WRITTEN INSTRUCTION
Reproduce every one of the records below word for word, omitting the pictures.

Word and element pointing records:
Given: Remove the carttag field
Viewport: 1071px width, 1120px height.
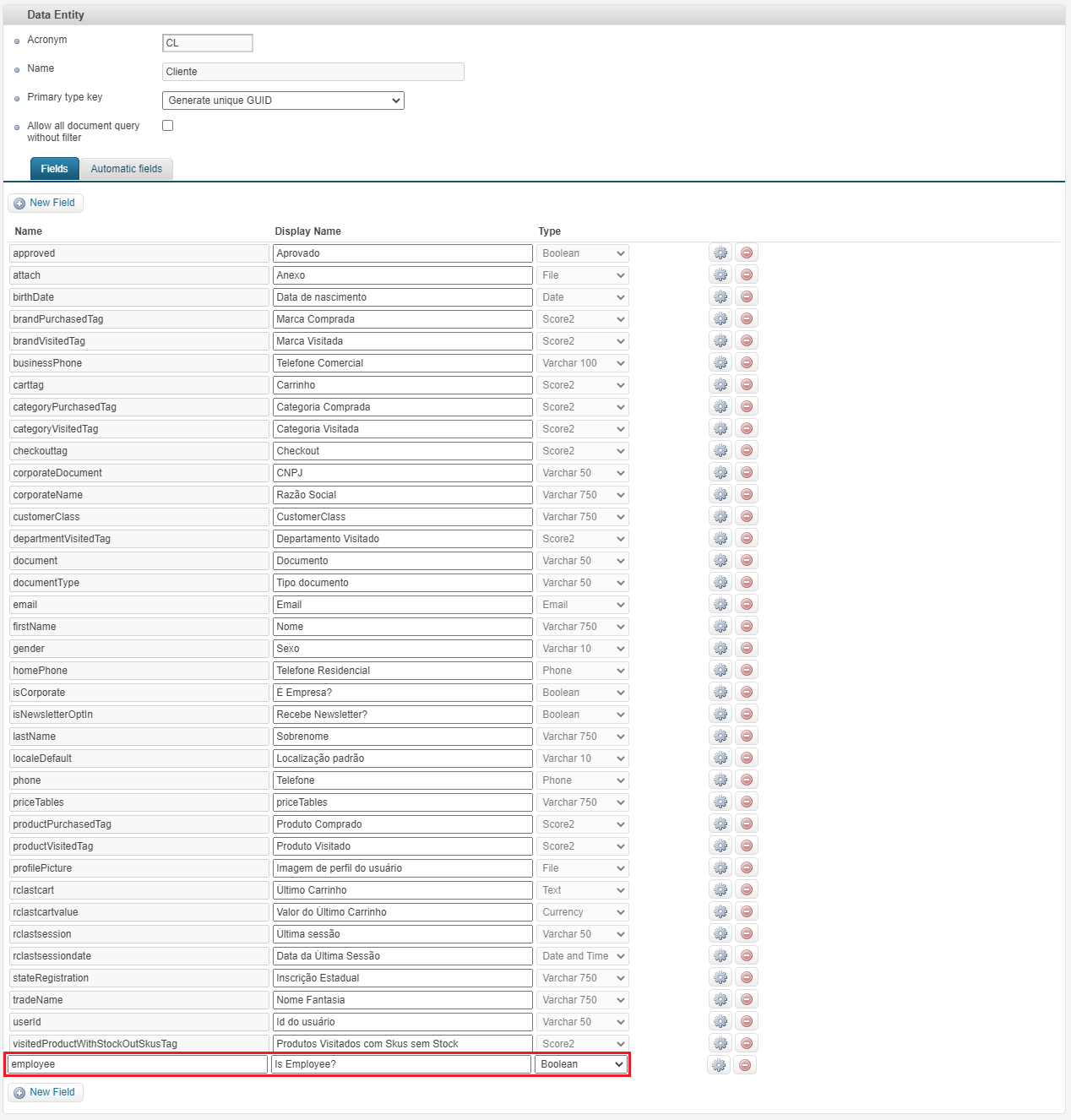Looking at the screenshot, I should coord(746,383).
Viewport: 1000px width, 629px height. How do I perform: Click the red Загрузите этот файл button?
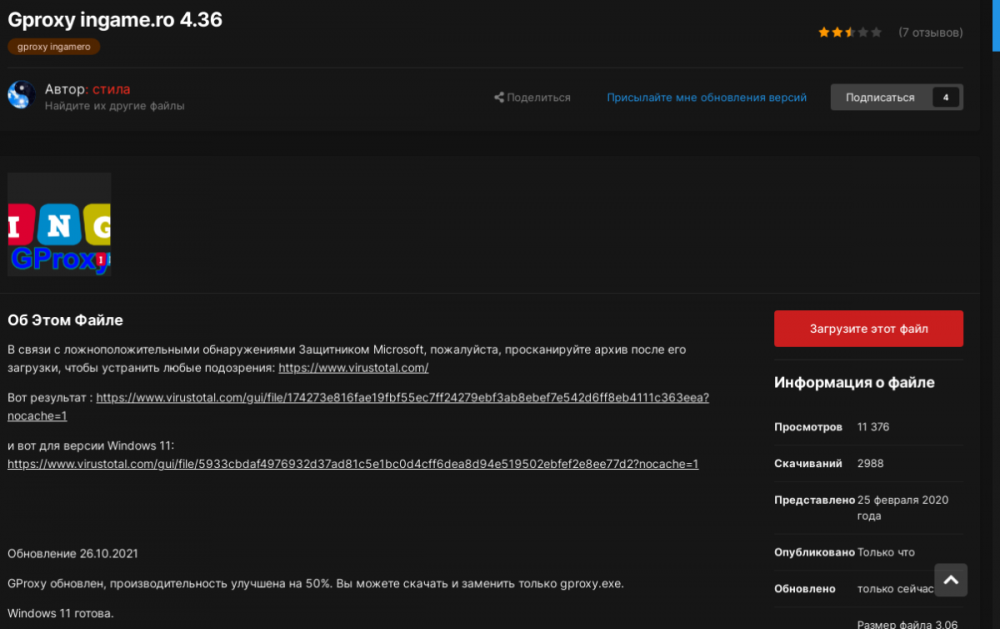click(x=868, y=328)
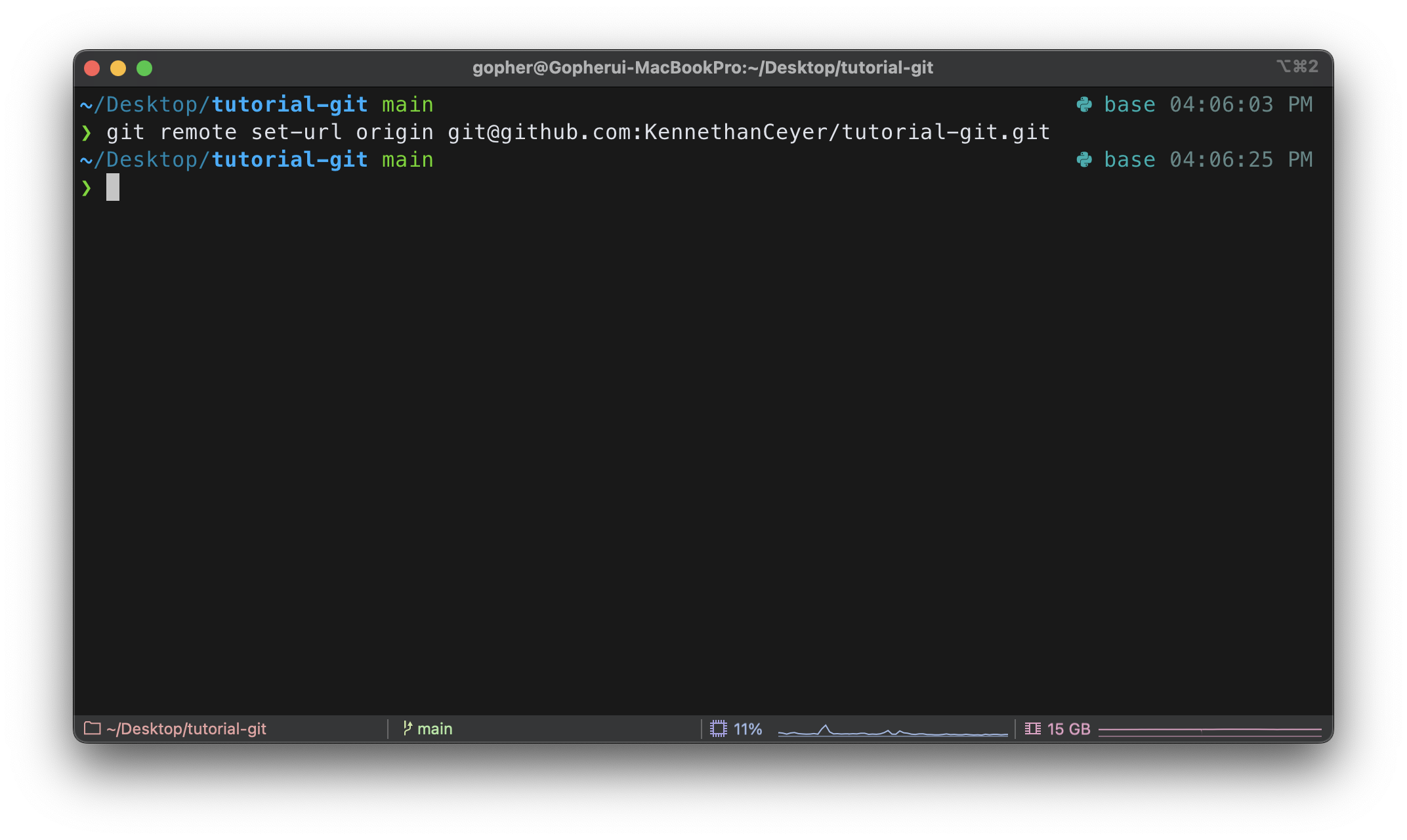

ANSWER TO THIS TASK
Given: Remove the carttag field
Viewport: 1071px width, 1120px height.
Looking at the screenshot, I should coord(746,383).
Viewport: 1000px width, 629px height. How do I perform: Click the red Загрузите этот файл button?
click(x=868, y=328)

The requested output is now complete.